Mais cette manifestation de Dieu, qui s’inscrit dans la symbolique de l’Ancien Testament, à ce moment précis de la montée vers Jérusalem, manifeste aussi la nouveauté de la Nouvelle Alliance. Jésus s’entretient avec les deux personnages qui représentent le mieux les deux sources de la révélation juive : la loi et les prophètes, Moïse et Élie. Ces deux figures emblématiques de la première alliance entourent Jésus et s’entretiennent avec lui, Jésus apparaît alors comme une nouvelle étape de la révélation. Puis la voix du Père se fait entendre : «  Celui-ci est mon Fils, celui que j’ai choisi, écoutez-le  ». Alors, Moïse et Élie s’effacent devant la nouvelle révélation et Jésus reste le seul. Il n’est plus ainsi une simple étape nouvelle dans l’histoire de la révélation, il en est l’achèvement qui, d’une certaine manière, relativise l’ancienne révélation.

L’événement de la Transfiguration réoriente fondamentalement la révélation issue de la première alliance. Car désormais, la parole que le Seigneur nous adresse n’est plus un message, mais une personne, « celui-ci est mon fils ». Moïse et Élie, la loi et les prophètes, proposaient aux croyants un message : faites ceci, ne fait pas cela, et Dieu sera avec vous. Dorénavant, avec la personne de Jésus, la Nouvelle Alliance ne consiste pas d’abord à accueillir une nouvelle loi ou une nouvelle prophétie, mais à croire en l’œuvre de grâce manifestée en Jésus. Certes, nous avons des textes, un Nouveau Testament, certes, nous sommes appelés à nous comporter selon la foi et la morale évangélique. Mais ce qui fait que je suis chrétien, ce n’est pas la pratique, ma morale, mais ma Foi en la personne de Jésus. La vie de Jésus manifeste la véritable voie pour être sauvé, c’est-à-dire pour vivre en communion avec Dieu.
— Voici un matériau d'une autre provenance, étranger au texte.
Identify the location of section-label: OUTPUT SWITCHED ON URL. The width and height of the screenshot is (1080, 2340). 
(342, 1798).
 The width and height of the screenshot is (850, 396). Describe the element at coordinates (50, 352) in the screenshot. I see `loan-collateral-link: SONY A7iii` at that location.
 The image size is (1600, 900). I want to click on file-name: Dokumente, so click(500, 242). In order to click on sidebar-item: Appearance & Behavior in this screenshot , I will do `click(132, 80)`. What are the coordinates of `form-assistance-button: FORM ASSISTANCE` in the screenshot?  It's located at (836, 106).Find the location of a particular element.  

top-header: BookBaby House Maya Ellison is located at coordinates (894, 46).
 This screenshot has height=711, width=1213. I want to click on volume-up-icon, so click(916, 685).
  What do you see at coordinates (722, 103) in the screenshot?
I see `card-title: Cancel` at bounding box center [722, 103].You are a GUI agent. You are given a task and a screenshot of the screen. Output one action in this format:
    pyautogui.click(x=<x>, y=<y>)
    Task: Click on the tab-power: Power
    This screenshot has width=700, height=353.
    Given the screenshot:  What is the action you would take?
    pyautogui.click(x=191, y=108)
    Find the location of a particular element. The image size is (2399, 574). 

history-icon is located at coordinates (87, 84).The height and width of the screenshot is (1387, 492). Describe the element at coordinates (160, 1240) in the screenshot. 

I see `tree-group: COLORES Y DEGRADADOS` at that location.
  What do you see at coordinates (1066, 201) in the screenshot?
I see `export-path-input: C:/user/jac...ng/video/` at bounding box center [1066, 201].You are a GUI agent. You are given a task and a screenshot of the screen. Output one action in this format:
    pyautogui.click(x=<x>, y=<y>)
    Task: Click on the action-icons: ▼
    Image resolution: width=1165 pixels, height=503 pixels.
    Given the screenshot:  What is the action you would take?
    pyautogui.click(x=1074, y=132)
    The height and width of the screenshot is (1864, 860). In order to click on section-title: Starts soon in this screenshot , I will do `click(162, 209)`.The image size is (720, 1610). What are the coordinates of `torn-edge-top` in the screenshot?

Sa crucifixion démontrait qu’il était un réprouvé, maudit soit celui qui est pendu au bois de la croix. Et Paul nous dira que Dieu l’avait, pour nous, identifié au péché. Mais, après la passion du Christ, Dieu, le Père de Jésus, l’a ressuscité d’entre les morts alors qu’aux yeux de ses contemporains, sa passion et sa mort sur la croix démontraient que Jésus était rejeté de Dieu. Ce rejet, c’était l’extérieur, le visible, le sensible. Car l’intérieur était demeuré intact. Ce que la Transfiguration avait manifesté aux yeux des trois disciples privilégiés demeurait vivant dans la personne de Jésus. La résurrection fera éclater aux yeux des disciples la réalité de la communion profonde de Jésus à la vie divine qui n’est pas vaincue par le mal. Ce qu’ils ont vu de leurs yeux au mont Thabor avant la passion sera à nouveau manifesté aux yeux de tous à la résurrection. Voilà la bonne nouvelle pour tous les hommes, quand Dieu fait alliance avec l’homme, il peut mener jusqu’à son achèvement l’œuvre de vie qu’il a initiée. Malgré le mal qui nous ronge et qui défigure le monde, si je demeure tourné vers le Père dans la confiance et l’amour, la vie divine aura le dernier mot. L’évangile, la bonne nouvelle des chrétiens, ce n’est pas d’abord un récit, un écrit qui nous est transmis sous quatre formes, mais l’événement de la mort et de la résurrection de Jésus. La religion chrétienne n’est pas à proprement parler une religion du livre, de la loi et des prophètes, c’est une religion de la relation vivante et actuelle avec Jésus, présent aujourd’hui à nos côtés.

Si le croyant, comme Abraham, sait quitter le pays où il est errant pour trouver la Terre Promise, c’est-à-dire le lieu où il peut être en communion avec Dieu, s’il sait, comme nous le rappelait Paul dans la seconde lecture, respecter sa vocation spirituelle de fils de Dieu, alors cette œuvre de vie que le Seigneur veut réaliser en nous pourra se manifester, malgré les épreuves que nous traverserons. En ce début de carême, par le récit de la Transfiguration, le Seigneur veut nous redonner courage : «  N’ayez pas peur, je suis vainqueur du monde. Avec moi, vous traverserez les épreuves et les difficultés de cette vie, qui ne signifient pas que Dieu vous a abandonné, et au terme de votre vie, je manifesterai, dans toute votre personne, l’alliance que j’ai conclue avec vous par mon Fils unique » AMEN.